#### What is being asked
Rewrite the rows below, starting with the first and ending with the line that contains "Social [189, 1082]". Change every "specified" to "listed" and leave everything else in those lines as it is.

#### Records for this task
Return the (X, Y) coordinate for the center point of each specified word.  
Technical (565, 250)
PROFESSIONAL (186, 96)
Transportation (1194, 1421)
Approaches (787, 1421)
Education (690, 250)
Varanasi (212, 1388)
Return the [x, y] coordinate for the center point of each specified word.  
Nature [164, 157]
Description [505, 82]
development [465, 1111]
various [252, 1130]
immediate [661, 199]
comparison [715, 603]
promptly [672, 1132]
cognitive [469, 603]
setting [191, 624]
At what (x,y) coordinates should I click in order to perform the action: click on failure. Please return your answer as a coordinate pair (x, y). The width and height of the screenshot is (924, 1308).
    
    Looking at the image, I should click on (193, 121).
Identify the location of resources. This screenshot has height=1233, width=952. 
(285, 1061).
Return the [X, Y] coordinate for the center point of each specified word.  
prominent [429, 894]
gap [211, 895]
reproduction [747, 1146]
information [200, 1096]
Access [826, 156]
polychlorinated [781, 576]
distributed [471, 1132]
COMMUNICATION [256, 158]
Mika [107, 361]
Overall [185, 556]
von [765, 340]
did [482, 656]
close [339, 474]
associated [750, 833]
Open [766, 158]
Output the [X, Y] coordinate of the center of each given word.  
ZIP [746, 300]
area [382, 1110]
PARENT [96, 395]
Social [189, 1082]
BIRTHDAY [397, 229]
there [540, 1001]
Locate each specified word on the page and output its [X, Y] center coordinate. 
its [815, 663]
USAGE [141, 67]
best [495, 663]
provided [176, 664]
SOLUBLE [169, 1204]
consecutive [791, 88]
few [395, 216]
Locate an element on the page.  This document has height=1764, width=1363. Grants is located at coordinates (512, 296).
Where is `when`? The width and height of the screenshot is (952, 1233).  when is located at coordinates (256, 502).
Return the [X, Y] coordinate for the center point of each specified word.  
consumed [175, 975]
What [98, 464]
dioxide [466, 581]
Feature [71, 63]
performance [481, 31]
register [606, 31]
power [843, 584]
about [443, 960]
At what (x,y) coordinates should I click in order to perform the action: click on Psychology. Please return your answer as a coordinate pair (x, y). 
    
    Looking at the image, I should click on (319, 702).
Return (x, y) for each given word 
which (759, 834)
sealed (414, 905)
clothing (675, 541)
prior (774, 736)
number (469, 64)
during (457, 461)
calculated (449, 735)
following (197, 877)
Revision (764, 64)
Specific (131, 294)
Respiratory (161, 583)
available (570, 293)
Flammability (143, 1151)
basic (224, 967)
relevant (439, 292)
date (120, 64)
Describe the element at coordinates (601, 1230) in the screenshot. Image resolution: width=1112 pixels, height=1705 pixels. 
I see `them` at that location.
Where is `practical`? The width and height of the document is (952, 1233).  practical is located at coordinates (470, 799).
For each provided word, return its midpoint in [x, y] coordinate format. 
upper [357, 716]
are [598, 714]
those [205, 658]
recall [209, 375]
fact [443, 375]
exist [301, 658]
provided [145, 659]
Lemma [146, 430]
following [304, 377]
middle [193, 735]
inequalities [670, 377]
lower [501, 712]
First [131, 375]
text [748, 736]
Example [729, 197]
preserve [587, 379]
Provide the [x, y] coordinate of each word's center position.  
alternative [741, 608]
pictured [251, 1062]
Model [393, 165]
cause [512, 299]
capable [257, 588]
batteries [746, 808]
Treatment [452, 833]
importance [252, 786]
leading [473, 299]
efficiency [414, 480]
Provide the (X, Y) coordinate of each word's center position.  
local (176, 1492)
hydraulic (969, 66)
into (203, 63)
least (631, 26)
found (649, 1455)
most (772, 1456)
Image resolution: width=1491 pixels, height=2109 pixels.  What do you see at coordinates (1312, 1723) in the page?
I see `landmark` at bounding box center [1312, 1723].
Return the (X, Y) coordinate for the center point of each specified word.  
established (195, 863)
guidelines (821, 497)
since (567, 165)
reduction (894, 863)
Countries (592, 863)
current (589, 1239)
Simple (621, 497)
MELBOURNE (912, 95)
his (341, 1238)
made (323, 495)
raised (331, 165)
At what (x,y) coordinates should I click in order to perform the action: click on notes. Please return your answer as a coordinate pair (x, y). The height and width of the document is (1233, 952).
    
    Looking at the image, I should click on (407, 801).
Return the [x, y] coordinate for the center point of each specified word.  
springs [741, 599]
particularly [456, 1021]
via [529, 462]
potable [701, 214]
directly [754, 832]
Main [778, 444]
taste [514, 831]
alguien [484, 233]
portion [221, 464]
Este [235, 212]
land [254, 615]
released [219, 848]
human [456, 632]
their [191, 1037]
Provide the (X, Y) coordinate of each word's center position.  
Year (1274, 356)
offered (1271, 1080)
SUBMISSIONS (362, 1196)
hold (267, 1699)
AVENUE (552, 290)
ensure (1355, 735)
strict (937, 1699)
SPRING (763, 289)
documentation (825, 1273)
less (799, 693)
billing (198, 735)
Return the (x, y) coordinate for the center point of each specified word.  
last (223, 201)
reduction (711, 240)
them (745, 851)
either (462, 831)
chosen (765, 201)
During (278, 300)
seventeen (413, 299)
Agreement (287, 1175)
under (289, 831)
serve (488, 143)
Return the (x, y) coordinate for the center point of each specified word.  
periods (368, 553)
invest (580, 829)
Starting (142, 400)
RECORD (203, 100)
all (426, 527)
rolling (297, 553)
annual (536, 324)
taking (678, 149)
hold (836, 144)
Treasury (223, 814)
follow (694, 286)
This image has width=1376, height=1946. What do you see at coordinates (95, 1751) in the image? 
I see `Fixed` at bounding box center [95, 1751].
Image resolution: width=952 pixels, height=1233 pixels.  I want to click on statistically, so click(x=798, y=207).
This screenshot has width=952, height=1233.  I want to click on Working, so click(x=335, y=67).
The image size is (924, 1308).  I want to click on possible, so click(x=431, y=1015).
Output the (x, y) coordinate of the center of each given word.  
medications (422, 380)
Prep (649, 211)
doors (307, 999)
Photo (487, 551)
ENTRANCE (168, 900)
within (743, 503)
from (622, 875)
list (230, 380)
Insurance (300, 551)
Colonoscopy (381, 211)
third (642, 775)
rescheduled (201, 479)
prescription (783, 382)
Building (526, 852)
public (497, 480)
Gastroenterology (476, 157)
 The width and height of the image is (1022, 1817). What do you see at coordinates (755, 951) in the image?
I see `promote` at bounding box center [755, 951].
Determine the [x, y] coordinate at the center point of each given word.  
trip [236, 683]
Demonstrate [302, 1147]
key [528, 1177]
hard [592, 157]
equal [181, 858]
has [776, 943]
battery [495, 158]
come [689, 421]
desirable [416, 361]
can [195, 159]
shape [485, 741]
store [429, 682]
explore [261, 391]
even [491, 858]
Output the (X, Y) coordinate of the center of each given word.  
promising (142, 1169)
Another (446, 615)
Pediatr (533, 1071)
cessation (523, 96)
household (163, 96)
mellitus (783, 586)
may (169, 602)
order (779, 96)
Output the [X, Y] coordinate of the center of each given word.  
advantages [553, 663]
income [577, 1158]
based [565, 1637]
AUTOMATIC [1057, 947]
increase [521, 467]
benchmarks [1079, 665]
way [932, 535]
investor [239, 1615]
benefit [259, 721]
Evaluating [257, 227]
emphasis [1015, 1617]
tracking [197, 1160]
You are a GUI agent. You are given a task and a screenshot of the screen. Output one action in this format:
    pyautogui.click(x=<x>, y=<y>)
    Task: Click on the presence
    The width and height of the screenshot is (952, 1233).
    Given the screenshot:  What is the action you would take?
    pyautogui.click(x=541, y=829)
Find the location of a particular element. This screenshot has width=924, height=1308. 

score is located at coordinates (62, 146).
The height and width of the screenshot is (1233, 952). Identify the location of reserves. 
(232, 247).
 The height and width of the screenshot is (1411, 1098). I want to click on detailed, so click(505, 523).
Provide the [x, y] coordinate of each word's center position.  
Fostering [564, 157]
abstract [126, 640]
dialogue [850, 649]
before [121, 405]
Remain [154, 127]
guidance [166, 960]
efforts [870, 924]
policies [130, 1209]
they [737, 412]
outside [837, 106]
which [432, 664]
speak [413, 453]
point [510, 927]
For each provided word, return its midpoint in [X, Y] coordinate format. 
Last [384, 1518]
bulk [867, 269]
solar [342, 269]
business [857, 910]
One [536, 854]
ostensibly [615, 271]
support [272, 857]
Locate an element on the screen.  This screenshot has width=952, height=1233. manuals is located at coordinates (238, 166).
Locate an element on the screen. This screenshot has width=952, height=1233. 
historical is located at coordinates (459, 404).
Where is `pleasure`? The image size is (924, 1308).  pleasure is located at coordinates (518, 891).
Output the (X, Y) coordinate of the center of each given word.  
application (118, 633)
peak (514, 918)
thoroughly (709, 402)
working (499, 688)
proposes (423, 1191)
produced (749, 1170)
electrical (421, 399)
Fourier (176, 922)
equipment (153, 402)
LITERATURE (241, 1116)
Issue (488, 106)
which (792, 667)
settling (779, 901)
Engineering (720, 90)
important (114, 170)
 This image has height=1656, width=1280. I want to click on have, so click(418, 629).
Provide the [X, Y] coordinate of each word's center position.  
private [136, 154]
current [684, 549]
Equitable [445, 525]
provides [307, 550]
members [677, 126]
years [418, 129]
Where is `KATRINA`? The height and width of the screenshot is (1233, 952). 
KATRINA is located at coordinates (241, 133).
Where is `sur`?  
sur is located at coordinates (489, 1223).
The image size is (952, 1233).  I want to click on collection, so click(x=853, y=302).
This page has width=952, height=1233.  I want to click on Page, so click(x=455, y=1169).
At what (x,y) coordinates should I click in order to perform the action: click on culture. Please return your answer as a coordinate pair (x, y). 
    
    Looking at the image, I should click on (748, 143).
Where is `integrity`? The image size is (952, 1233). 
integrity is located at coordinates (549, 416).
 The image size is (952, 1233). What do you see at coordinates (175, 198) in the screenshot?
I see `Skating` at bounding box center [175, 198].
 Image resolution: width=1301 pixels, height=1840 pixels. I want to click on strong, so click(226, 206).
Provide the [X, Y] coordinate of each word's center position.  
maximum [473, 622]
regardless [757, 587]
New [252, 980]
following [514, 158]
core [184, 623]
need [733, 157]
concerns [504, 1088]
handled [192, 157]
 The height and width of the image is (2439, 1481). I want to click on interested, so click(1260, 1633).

#### Result of the task
Return the (X, Y) coordinate for the center point of each listed word.  
Technical (565, 250)
PROFESSIONAL (186, 96)
Transportation (1194, 1421)
Approaches (787, 1421)
Education (690, 250)
Varanasi (212, 1388)
Return the [x, y] coordinate for the center point of each listed word.  
Nature [164, 157]
Description [505, 82]
development [465, 1111]
various [252, 1130]
immediate [661, 199]
comparison [715, 603]
promptly [672, 1132]
cognitive [469, 603]
setting [191, 624]
At what (x,y) coordinates should I click in order to perform the action: click on failure. Please return your answer as a coordinate pair (x, y). The width and height of the screenshot is (924, 1308).
    
    Looking at the image, I should click on (193, 121).
Identify the location of resources. This screenshot has height=1233, width=952. 
(285, 1061).
Return the [X, Y] coordinate for the center point of each listed word.  
prominent [429, 894]
gap [211, 895]
reproduction [747, 1146]
information [200, 1096]
Access [826, 156]
polychlorinated [781, 576]
distributed [471, 1132]
COMMUNICATION [256, 158]
Mika [107, 361]
Overall [185, 556]
von [765, 340]
did [482, 656]
close [339, 474]
associated [750, 833]
Open [766, 158]
Output the [X, Y] coordinate of the center of each given word.  
ZIP [746, 300]
area [382, 1110]
PARENT [96, 395]
Social [189, 1082]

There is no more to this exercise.